待杨秀赶进殿内时,静善已伏在赵构胸前哭得筋疲力竭只能小声抽噎了。赵构见是杨秀来了,也不说话,只朝着孟太后床前围着的人群看了看,杨秀立刻会意,忙上前把人喝退将床前空了出来。赵构柔声哄着静善,小心撑扶着她,挪到了孟太后床边。

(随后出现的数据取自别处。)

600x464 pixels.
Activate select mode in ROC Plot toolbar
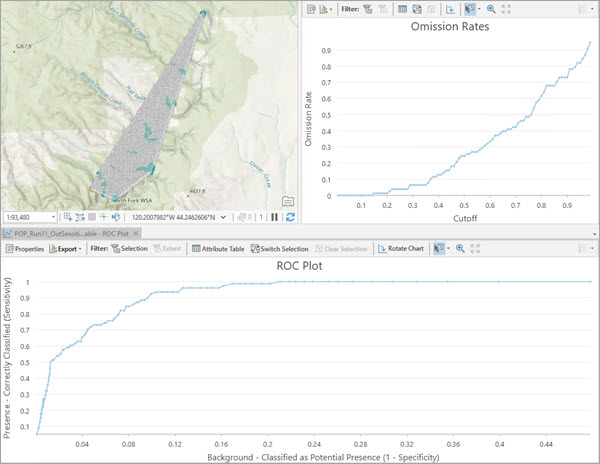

静善颤抖着扶着赵构的手坐在了床沿。孟太后平静的躺在床上,若不是刚刚已被宫人围着上了妆容梳了发髻着了寿衣,便是像平日里午后的小憩般的安然祥和。厚厚的脂粉掩盖了死亡的阴臭,却也盖住了那个静善熟悉的女人。她不自觉地朝着那张陌生的脸庞伸出手,却被赵构一把拦了下来。
“环儿……”
静善委屈地望向赵构正欲分辨,却听杨秀道:“公主,娘娘走得干净利落,必是已往极乐之境去了,这留在凡间的肉身还是少染烟火气才好。公主就是为着娘娘能早日解脱,也该好自珍重,莫再惹娘娘英灵牵挂。”
静善落寞地垂下了眼帘,抓着赵构的衣袖站起了身,呆了半日的神,便头也不回地走出了內室。
赵构急欲跟上她,却实在无法分身。杨秀好言安抚了好一会儿又许诺会亲自去福延殿探望才算让他踏实了几分。
慈溪宫内外的白布已挂得周全。赵构听着门外风里的哭声,像极了一首失传已经的童谣……
——————————————
“奴婢愧对娘娘,愧对长公主!请公主责罚!”
这句话自打宜兰进来,已经反反复复地说了多遍了。